[critique] Encore une journée divine : L'enfer, c’est les autres !

© Jean-Louis Fernandez

Retour attendu de François Cluzet sur la scène des Bouffes-Parisiens : Emmanuel Noblet adapte et met en scène le roman de Denis Michelis, offrant une partition de choix au comédien virtuose.
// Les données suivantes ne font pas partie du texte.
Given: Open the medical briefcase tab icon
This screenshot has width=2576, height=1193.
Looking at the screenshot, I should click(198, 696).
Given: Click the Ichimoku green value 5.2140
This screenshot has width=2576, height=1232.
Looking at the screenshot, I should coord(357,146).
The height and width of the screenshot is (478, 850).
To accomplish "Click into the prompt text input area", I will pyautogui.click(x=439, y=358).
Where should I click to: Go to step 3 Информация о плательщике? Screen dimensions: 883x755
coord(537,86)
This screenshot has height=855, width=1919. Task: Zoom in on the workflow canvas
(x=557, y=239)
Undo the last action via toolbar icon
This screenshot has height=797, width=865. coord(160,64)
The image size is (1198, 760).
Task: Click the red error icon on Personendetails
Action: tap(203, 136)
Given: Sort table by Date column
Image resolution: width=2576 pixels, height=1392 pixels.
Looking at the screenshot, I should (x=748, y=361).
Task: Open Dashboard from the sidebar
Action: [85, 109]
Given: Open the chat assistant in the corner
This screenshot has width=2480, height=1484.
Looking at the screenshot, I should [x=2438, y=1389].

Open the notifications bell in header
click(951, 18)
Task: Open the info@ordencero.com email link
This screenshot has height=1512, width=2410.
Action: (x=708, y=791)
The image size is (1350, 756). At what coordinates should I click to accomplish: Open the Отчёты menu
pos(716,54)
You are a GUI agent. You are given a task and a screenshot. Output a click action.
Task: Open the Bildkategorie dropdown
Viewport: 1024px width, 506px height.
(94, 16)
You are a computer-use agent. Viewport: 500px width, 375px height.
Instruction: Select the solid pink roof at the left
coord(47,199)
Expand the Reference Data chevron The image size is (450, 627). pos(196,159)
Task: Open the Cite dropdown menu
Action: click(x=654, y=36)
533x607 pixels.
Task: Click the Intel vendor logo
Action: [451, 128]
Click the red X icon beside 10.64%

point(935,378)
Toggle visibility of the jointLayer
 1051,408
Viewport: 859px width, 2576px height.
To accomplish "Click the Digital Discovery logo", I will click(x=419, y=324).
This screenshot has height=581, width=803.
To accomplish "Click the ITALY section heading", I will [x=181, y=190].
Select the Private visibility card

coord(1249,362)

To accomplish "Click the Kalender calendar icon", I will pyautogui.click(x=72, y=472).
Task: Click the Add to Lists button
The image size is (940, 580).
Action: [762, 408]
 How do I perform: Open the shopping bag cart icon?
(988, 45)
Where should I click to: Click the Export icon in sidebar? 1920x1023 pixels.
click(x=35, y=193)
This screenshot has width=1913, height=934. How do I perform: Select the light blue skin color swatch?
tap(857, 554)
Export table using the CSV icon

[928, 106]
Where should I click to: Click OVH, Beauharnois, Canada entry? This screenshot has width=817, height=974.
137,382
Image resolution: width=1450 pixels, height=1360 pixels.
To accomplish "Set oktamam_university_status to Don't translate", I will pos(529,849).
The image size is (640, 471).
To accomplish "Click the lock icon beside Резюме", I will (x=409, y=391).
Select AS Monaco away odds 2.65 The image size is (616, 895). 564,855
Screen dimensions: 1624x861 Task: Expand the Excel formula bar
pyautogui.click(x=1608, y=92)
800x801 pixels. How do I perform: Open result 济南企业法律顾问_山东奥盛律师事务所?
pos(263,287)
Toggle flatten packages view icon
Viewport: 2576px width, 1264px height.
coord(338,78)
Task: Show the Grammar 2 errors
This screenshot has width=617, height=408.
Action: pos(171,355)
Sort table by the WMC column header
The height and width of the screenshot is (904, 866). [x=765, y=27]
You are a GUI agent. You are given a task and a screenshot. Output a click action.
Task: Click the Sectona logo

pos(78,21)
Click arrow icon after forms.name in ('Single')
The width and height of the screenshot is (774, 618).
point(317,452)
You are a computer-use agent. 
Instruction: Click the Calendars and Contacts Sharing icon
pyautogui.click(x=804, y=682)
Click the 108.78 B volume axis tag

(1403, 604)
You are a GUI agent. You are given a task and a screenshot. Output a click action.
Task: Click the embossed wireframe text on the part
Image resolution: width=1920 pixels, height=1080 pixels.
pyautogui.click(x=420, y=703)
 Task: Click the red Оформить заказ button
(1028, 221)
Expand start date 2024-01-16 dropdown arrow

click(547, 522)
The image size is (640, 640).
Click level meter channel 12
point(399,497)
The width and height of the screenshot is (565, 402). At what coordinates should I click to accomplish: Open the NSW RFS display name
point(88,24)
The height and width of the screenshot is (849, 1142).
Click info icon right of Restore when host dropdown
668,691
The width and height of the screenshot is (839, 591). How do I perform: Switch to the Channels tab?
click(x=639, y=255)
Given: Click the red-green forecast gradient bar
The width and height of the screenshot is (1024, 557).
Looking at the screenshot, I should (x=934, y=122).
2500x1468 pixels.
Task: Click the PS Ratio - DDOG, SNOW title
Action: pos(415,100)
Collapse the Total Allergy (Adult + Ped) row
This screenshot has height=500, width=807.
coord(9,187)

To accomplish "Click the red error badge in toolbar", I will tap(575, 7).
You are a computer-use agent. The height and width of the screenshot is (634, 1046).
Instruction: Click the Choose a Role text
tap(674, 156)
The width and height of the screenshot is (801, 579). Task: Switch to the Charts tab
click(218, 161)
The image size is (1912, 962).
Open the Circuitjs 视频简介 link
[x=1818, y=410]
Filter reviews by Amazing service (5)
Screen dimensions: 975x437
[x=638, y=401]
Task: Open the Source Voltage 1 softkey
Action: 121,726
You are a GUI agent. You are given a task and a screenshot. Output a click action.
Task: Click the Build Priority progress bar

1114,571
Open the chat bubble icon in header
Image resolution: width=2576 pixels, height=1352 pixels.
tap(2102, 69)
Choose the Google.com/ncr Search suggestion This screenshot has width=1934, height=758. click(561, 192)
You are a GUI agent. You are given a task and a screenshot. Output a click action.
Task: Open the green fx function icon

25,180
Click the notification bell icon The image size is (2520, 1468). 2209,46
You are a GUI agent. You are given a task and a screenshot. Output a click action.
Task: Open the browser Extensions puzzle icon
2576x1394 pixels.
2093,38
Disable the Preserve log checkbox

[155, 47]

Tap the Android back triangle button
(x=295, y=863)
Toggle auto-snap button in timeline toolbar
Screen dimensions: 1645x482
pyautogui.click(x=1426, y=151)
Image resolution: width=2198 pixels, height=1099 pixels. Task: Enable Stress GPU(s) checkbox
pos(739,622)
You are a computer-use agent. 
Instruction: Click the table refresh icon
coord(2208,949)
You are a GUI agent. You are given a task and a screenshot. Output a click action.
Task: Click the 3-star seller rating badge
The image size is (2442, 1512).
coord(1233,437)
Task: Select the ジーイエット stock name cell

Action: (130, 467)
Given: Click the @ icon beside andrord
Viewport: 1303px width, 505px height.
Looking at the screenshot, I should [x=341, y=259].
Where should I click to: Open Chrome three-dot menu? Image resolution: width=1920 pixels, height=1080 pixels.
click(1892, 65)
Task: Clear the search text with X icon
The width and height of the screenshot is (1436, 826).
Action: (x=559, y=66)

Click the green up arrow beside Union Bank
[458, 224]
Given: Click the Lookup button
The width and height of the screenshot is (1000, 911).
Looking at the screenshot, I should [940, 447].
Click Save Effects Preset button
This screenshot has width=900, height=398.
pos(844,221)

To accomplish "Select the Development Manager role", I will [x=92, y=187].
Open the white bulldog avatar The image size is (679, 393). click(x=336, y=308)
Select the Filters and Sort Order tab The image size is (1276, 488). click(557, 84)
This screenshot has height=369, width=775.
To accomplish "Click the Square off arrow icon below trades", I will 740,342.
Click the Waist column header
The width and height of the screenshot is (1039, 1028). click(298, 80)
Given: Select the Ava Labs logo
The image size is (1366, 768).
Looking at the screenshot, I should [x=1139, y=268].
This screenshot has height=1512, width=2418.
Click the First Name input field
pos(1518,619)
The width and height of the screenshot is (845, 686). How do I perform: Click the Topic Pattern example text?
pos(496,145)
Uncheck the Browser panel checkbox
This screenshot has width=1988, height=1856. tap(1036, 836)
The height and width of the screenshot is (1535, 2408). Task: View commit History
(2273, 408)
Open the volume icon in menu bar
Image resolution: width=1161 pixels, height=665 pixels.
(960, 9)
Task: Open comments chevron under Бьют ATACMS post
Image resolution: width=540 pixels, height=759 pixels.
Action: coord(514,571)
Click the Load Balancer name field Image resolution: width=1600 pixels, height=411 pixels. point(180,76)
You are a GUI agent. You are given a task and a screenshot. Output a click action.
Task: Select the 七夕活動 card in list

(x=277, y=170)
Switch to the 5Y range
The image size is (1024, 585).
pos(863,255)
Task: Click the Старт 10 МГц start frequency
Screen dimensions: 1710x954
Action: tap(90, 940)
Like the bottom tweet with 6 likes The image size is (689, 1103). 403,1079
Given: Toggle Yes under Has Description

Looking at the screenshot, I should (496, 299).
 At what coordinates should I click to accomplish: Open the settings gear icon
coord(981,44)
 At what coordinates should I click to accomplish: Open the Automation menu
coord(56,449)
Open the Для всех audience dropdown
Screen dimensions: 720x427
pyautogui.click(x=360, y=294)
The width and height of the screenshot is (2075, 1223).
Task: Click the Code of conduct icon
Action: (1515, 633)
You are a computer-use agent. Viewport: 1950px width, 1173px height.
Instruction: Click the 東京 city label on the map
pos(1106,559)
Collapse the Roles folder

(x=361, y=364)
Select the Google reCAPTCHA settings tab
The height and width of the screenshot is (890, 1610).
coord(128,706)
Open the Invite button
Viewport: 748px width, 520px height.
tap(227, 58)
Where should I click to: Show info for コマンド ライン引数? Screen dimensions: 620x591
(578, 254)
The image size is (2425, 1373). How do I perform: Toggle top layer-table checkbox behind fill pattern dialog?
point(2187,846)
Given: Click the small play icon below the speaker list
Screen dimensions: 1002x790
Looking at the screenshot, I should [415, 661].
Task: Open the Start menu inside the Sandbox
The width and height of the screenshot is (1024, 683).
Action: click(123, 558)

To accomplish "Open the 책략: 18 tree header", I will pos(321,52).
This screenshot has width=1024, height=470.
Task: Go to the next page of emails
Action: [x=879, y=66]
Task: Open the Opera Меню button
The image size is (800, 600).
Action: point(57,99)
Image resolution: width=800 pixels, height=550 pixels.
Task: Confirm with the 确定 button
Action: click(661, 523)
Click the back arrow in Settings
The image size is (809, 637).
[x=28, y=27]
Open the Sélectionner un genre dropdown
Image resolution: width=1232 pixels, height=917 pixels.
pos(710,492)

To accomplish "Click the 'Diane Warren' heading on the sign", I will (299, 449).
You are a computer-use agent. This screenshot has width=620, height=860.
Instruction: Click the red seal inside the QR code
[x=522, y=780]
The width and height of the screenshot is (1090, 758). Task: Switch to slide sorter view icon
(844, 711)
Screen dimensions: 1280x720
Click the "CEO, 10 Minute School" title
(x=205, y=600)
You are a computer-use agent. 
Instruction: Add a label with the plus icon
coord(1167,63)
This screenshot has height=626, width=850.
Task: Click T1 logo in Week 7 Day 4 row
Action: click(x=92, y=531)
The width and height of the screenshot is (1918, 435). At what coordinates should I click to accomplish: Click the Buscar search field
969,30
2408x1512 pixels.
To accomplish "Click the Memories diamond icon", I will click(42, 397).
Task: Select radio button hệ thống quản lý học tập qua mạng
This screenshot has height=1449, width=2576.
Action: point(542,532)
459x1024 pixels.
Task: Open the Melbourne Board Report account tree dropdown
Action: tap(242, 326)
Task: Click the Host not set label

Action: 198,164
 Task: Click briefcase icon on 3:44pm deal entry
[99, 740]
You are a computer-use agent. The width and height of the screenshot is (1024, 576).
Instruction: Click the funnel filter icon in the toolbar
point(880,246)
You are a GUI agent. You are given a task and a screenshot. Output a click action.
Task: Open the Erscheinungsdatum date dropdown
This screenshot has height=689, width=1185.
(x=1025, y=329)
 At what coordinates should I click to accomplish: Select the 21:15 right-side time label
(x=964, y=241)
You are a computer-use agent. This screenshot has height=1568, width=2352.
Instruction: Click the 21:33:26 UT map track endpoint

L’hiver étant propice à la dépression, on comprend que Robert ait eu besoin de faire une petite pause à Sainte-Marthe. Malgré le retour régulier des salsifis au déjeuner, les colocataires cinglés, la porte close et l’impossibilité de profiter des joies du parc fleuri de roses, le pensionnaire de la maison de repos a l’air d’être prêt à remonter la pente. François Cluzet, toujours brillant dans l’inquiétante étrangeté, donne beaucoup de crédit au sérieux de ce thérapeute sympathique fustigeant les archaïsmes d’une psychiatrie débilitante qu’il a entrepris de révolutionner par une méthode innovante et iconoclaste.

Ténébreux personnage

Petit à petit, cependant, le doute s’installe, jusqu’à ce que la gêne l’emporte vraiment : Robert se répète et se contredit, ses préconisations médicales semblent de plus en plus dangereuses, et sa manière de vanter les mérites du passage à l’acte laissent supposer qu’il l’a lui-même expérimenté. Sans doute est-il enfermé à Sainte-Marthe un peu plus longtemps que requis pour sortir d’une neurasthénie passagère… François Cluzet se transforme à mesure que se confie son personnage : l’homme poli et affable devient un calculateur cynique et froid, qui fait d’évidence trembler le psychiatre et l’infirmière qui reçoivent ses élucubrations comme autant de confidences puis d’aveux.

Comédien lumineux

Alain Lagarde a imaginé un décor dépouillé en forme d’espace mental. Le son de Samuel Favart-Mikcha et les lumières de Dominique Bruguière font deviner qu’il est peuplé de chimères et de fantômes. On est dans une chambre d’hôpital, mais surtout dans les tréfonds macabres d’un inconscient où la pulsion valse avec le ressentiment. Seul face au public, le comédien n’accroche aucun regard, le quatrième mur servant d’ultime censure à l’agressivité de cet esprit malade : sa solitude est bouleversante. François Cluzet prouve qu’il avait manqué au théâtre et que son talent d’interprète se déploie avec toujours autant d’aisance sur les planches.